Cultura

Pico de gallo

Manuel Tejada LoríaNotas al margen

Ya no hace falta salir de casa para reabastecer la despensa. Una empresa creó una aplicación de celular que permite, a través de un menú digital, hacer compras en el supermercado que desees. Eliges los productos (ya sea desde la placidez de la hamaca o desde el baño), alguien de la empresa va por ellos, te los lleva a casa, pagas vía internet y listo. Si hubiera alguna complicación (algún producto agotado, por ejemplo) vía telefónica se resuelve sin más problema.

Es muy atractiva la idea de no ver gente, de no toparse con esas hordas de compradores que, como zombis, van por los pasillos del súper, abstraídos en un tiempo paralelo, ocupando –eso sí– el espacio colectivo. Ya no hay idea de lo que significa esta palabra.

Una buena temporada de mi infancia me la pasé en los mandados. Era una ocasión perfecta para ir solo por la calle, curiosear por el barrio, hacerse de unas monedas o algunas golosinas. No había supermercados ni grandes ni chicos. Sólo era la tienda de la esquina. En cada esquina, eso sí. Pero cada cual tenía lo suyo: con Boshol, los vegetales frescos; con el Rey de copas, los embutidos; con Maggie, venta a granel. No hacía falta elegir; siendo niño, la función era más de traslado: se entregaba la lista al tendero, y él, a cambio, las bolsas con los productos para llevar a casa.

Pero regreso al pasillo de frutas y verduras, donde alguien seguramente estará tanteando los kiwis con descuento, o magullando los melones en su afán de encontrar el mejor... Nunca aprendí a elegir los vegetales, tantearlos, olerlos, mirarlos a trasluz. Lo más seguro es que me lleve al carro de compras la mandarina zocata, la manzana con gusano, el aguacate más duro que un cocoyol. Ninguna de mis manos tuvo el tacto pertinaz de mis padres a la hora del mandado. A ellos sí, los tomates más frescos, la sandía más jugosa, los mameyes a punto de turrón.

Son cuestiones, entonces, que dejo al azar a la hora de elegir entre la variedad de vegetales. Yo lo único que quiero es llegar por cinco tomates, una cebolla, una naranja, dos chiles serranos y salir de ese inframundo que es el supermercado, de la cadena que sea. ¡Es imposible! Allí, entre esos pasillos, siempre habrá algún teórico discriminando entre el matiz de las distintas frescuras (fresco de ayer, fresco de hoy, fresco para mañana), imprimiendo sus huellas dactilares en toda la fruta posible, y hacer de esta tarea cotidiana un perfecto imposible.

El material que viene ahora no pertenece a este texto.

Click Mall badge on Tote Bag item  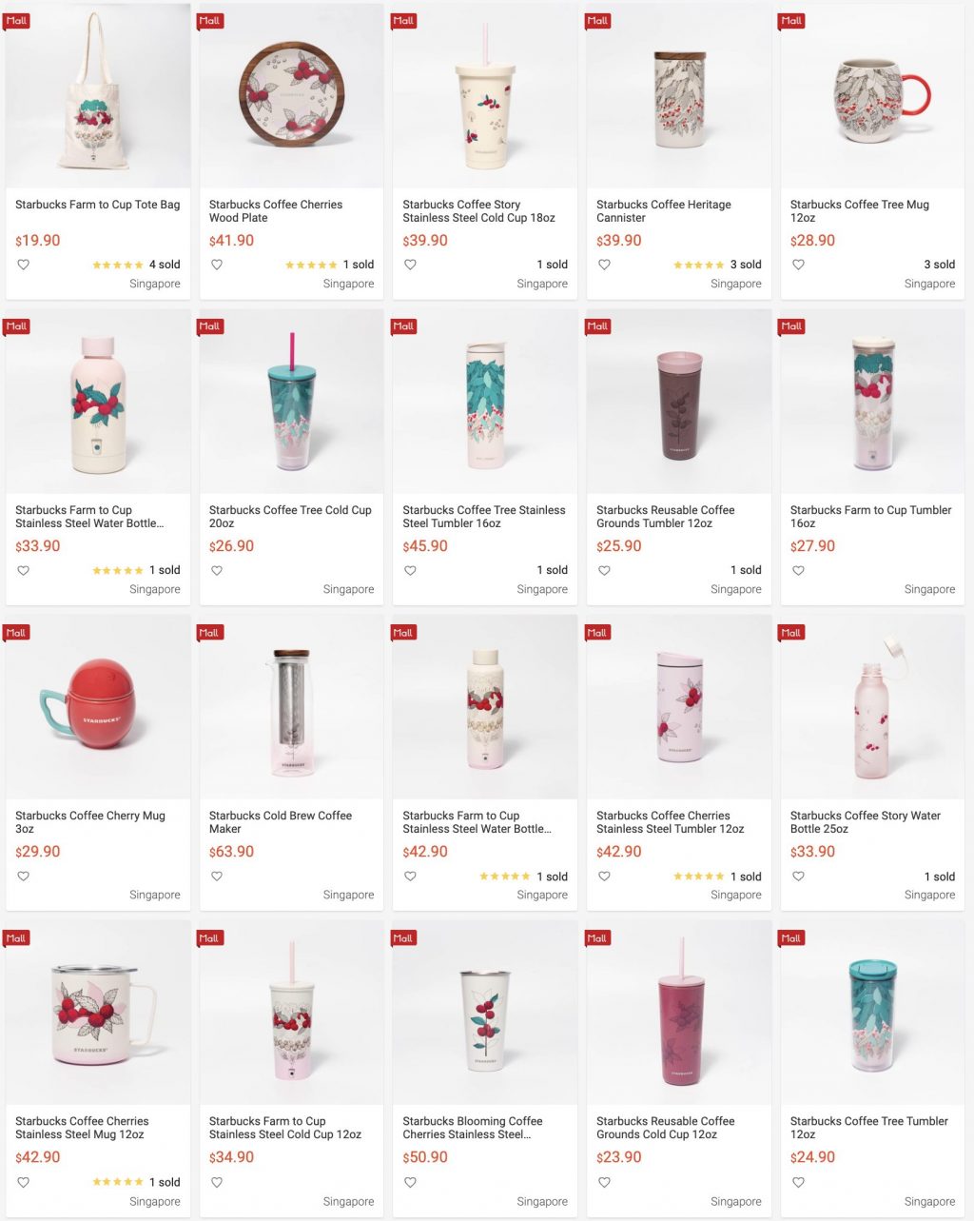[16, 20]
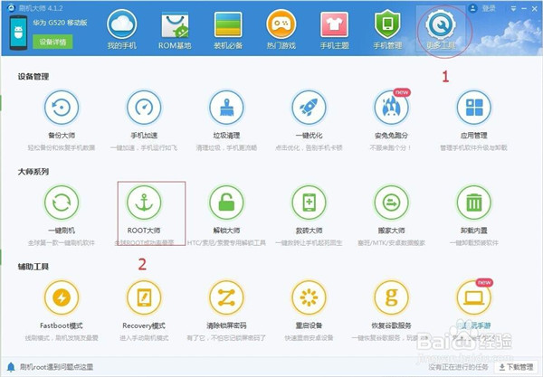Click 刷机root遇到问题点这里 help link
The width and height of the screenshot is (543, 377).
click(51, 369)
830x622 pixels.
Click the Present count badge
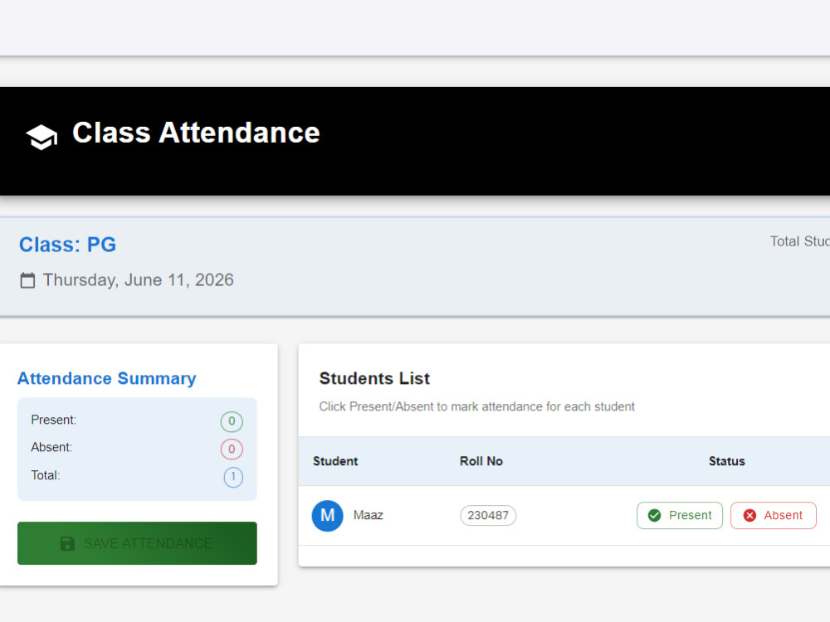[232, 421]
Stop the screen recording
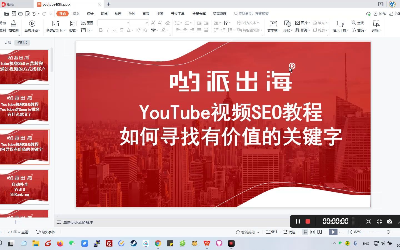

Ese tipo de cuestiones me hace fantasear con estas nuevas aplicaciones. Pagar para no ver gente y mantenerme distante de esos “teóricos” de pacotilla que sólo magullan los vegetales. Instalo, entonces, de inmediato la aplicación en el celular, selecciono la tienda más cercana, los productos (cinco tomates, una cebolla, una naranja, dos chiles serranos), y a punto del último clic para confirmar la solicitud, me percato que el costo de envío rebasa casi el doble al costo de los productos. ¡Menuda sorpresa!

Pero, bueno, igual, y hoy no habrá pico de gallo para el almuerzo.